Collected data>

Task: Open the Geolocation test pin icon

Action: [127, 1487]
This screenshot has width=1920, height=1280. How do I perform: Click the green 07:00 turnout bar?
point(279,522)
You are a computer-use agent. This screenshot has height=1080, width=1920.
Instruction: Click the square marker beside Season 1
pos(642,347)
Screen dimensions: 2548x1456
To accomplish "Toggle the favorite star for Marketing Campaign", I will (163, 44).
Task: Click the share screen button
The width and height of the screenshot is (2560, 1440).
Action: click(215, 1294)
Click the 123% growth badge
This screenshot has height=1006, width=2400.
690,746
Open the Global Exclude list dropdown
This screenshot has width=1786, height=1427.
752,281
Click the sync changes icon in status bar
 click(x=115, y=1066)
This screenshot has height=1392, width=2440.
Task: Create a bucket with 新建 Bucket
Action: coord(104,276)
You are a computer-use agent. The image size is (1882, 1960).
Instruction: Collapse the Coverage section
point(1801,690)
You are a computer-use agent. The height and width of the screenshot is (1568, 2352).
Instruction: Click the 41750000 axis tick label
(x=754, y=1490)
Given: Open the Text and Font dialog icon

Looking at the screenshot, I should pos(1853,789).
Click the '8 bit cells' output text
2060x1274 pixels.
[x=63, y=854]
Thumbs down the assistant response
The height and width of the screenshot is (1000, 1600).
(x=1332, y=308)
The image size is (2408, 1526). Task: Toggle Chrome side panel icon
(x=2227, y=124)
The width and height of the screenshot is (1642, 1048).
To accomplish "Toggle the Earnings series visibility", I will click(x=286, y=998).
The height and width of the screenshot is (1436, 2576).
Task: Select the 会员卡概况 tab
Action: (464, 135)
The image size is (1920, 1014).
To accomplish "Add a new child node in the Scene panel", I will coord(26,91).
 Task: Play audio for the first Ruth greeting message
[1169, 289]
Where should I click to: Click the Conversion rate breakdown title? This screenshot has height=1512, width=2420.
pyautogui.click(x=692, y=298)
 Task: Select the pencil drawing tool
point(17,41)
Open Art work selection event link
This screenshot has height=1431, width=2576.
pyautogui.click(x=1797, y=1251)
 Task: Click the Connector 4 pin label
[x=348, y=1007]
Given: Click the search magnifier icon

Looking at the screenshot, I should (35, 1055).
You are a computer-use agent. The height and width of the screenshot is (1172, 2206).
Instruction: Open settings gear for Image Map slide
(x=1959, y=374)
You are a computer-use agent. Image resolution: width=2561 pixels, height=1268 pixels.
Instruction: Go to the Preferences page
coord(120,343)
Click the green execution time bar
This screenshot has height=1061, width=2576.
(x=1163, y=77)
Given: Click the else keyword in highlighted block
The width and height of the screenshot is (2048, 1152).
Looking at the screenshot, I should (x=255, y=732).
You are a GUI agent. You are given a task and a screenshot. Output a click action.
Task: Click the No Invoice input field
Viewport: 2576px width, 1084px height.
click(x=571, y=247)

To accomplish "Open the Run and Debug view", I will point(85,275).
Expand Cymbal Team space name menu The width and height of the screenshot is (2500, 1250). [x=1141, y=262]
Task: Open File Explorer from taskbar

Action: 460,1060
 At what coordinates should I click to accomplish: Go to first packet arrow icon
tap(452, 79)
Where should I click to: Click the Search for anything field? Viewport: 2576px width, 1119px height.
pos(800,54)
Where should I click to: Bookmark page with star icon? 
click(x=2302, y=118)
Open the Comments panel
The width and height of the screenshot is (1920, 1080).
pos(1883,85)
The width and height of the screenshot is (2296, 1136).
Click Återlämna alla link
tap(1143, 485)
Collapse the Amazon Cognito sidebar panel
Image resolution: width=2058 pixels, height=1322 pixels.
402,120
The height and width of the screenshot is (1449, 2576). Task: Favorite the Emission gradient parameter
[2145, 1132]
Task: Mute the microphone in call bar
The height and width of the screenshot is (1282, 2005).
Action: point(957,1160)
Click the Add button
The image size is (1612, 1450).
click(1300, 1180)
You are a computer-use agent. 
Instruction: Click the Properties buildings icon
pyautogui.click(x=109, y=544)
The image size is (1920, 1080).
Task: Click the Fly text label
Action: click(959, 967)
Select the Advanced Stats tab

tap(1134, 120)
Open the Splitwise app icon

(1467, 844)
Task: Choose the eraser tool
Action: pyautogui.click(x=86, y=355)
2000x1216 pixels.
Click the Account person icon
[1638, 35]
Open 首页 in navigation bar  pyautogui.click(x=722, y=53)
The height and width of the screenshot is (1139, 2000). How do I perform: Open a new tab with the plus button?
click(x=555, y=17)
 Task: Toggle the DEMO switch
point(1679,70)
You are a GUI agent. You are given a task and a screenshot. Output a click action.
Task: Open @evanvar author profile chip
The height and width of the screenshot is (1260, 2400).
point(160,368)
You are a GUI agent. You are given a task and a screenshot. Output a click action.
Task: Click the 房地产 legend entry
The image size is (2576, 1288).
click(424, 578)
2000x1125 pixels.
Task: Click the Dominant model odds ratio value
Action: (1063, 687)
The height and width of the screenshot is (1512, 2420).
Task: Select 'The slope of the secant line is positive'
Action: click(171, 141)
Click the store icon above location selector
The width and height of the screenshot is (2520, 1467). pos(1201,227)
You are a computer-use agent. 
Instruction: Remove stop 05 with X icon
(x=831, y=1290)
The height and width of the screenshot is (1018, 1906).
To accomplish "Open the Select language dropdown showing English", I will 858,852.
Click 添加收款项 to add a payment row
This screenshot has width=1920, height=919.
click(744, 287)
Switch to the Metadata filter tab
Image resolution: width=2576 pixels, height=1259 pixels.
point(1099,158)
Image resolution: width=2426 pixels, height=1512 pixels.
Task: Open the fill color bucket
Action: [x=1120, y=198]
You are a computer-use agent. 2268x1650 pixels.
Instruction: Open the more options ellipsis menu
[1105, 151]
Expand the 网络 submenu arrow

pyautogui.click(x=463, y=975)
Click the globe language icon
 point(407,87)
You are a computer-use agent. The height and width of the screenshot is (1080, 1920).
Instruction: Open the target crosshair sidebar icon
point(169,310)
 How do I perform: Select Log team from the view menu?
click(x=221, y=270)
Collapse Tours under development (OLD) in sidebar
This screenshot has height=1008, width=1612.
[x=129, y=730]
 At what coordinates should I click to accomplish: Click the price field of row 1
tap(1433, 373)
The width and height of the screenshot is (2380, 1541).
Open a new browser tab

PROBLEM TO WORK ON> Report each line of the data in which "agent" occurs.

PROBLEM SOLUTION>
You are a computer-use agent. This screenshot has height=1080, width=1920.
You are a computer-use agent. The image size is (1882, 1960).
You are a computer-use agent. The height and width of the screenshot is (1568, 2352).
You are a computer-use agent. The height and width of the screenshot is (1172, 2206).
You are a computer-use agent. Image resolution: width=2561 pixels, height=1268 pixels.
You are a GUI agent. You are given a task and a screenshot. Output a click action.
You are a computer-use agent. 
You are a GUI agent. You are given a task and a screenshot. Output a click action.
You are a GUI agent. You are given a task and a screenshot. Output a click action.
You are a computer-use agent. 
You are a computer-use agent. 2268x1650 pixels.
You are a computer-use agent. The height and width of the screenshot is (1080, 1920).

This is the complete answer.